Exhibit 1 Core economic indicators

Iacob (2002, pp. 50–52) provides an in-depth analysis of Romanian transformation. The country became independent in 1878 and completed its unity only in 1918, and therefore had to transform itself and continue to modernize so as to become competitive in Europe. The first key economic reform was the transfer of nearly 25 % of the Romania’s monastery-owned land to the state in December 1863. Other measures initiated by the state include bureaucratization (such as creating modern institutions) and involvement in the economic life through the 1887 law that encouraged industry and the construction of railroads, which generated high industrial growth. These significant developments reflected in the number of mechanized enterprises (from 45 in 1862 to 16,916 in 1939), crude oil extraction (which increased 8,400 % in 1905 as compared to 1866, reaching over 8.7 million tons in 1936), railroad constructions and installed telephones.
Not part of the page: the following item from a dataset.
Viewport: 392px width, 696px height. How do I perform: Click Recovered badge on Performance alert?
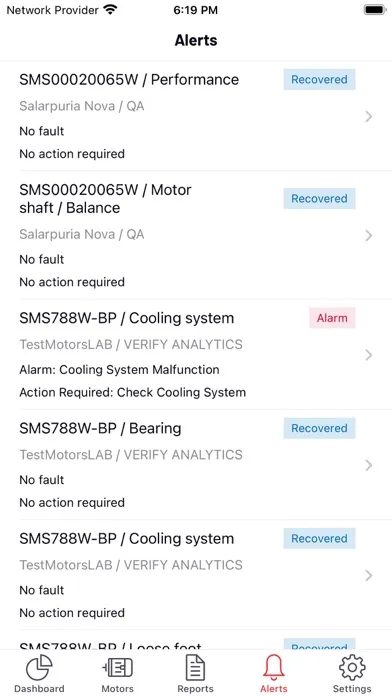(319, 79)
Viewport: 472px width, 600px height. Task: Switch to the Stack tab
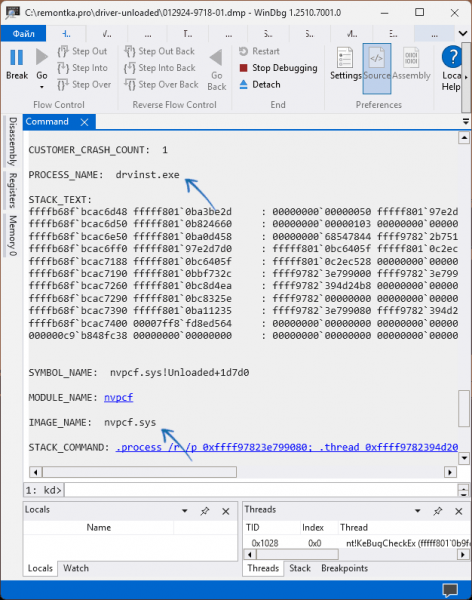click(x=300, y=568)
Since 1919 there have been three major changes periods. The first was an integration process of the united provinces and economic development (1918–1928). The second was marked by the profound transformation from capitalism to socialism (1945–1962) and the last commenced in 1989: a transformation back to capitalism and modernization in terms of EU integration (Iacob 2002, p. 57).

Verdery (1991) explains the economic development and political implications in Romania and its relations with the countries within the Eastern European Block and Union of Soviet Socialist Republics (USSR). For 2 decades after 1947, the communist regime in Romania with Soviet support embraced a forced industrialization program (p. 103). As a result, Romania exported not only agricultural products but equipment and machineries produced by the newly developed industries. Therefore, Czechoslovakia and Eastern Germany complained about this competition (p. 105) that led to a proposal of specialization of exports for the countries within the Eastern Bloc. Romania rejected its “agricultural role”, which would have stopped its industrial development and refused to “subordinate national needs to a supranational planning body in which others would dictate the form of the country’s economy” (p.105).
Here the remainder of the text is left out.